» Problem statement
Can you give back the section of the meditation post from "Mindfulness is all" to "daily work better.", copied word for word?

» Supplied passage
== == ==

Mindfulness is all the rage these days. Here at Silo.AI we’re building high quality AI solutions that require us to keep ourselves healthy and happy in order to work efficiently. Somewhat paradoxically, one of the best ways to become efficient is to set efficiency aside for a while during our daily guided meditation sessions. In this blog post we’ll go over what meditation is and some tangible benefits you get with sustained practice.The technique we use to get focused is simple: Focus your attention on the breath sensations at the nose while remaining openly aware of the present moment. There’s no need to forcefully hold attention at the breath or to block anything out in your surroundings or thoughts. Gently guiding attention back to the breath thousands of times will naturally quiet the mind, and as a consequence, help us do our daily work better.

The Benefits of Meditation

This simple technique of simultaneously focusing attention and expanding of awareness of the present leads to a more unified mind. Some of the benefits of this are:

  • Better focus
  • Peace of mind
  • Keep more of the mind “online”

== == ==

[Entries from a dataset]
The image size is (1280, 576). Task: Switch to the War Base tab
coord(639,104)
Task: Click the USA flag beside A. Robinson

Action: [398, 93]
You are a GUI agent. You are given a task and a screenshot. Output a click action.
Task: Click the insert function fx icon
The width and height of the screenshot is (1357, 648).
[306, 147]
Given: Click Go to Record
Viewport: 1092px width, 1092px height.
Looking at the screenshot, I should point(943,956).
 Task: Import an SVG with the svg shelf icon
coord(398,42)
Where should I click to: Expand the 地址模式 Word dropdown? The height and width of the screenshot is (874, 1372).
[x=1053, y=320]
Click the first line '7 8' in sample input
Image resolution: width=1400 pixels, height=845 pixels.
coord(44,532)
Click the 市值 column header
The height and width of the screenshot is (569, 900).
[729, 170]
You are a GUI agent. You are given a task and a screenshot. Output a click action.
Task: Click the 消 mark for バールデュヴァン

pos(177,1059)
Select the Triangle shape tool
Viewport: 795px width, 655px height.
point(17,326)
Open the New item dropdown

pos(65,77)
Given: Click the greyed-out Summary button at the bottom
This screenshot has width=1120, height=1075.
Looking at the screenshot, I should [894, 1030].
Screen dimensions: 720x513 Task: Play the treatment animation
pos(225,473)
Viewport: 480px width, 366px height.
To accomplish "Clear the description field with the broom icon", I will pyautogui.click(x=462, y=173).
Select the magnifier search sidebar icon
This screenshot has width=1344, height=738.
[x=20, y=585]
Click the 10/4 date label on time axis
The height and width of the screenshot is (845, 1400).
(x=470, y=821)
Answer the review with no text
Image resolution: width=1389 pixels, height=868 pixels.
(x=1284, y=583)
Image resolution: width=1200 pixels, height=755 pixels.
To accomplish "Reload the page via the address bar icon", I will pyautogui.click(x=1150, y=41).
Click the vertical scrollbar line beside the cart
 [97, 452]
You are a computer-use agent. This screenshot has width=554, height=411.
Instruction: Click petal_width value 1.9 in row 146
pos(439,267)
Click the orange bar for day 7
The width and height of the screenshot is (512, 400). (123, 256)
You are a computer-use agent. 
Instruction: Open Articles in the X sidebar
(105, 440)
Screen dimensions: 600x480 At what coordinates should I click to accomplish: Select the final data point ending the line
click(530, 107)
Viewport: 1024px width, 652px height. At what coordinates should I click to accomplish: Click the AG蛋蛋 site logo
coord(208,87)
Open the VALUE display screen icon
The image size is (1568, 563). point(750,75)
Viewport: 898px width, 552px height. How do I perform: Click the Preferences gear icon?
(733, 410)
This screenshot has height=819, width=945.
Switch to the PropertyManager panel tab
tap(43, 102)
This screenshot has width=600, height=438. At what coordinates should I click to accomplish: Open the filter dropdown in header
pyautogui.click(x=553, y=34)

== == ==

» Answer to the task
Mindfulness is all the rage these days. Here at Silo.AI we’re building high quality AI solutions that require us to keep ourselves healthy and happy in order to work efficiently. Somewhat paradoxically, one of the best ways to become efficient is to set efficiency aside for a while during our daily guided meditation sessions. In this blog post we’ll go over what meditation is and some tangible benefits you get with sustained practice.The technique we use to get focused is simple: Focus your attention on the breath sensations at the nose while remaining openly aware of the present moment. There’s no need to forcefully hold attention at the breath or to block anything out in your surroundings or thoughts. Gently guiding attention back to the breath thousands of times will naturally quiet the mind, and as a consequence, help us do our daily work better.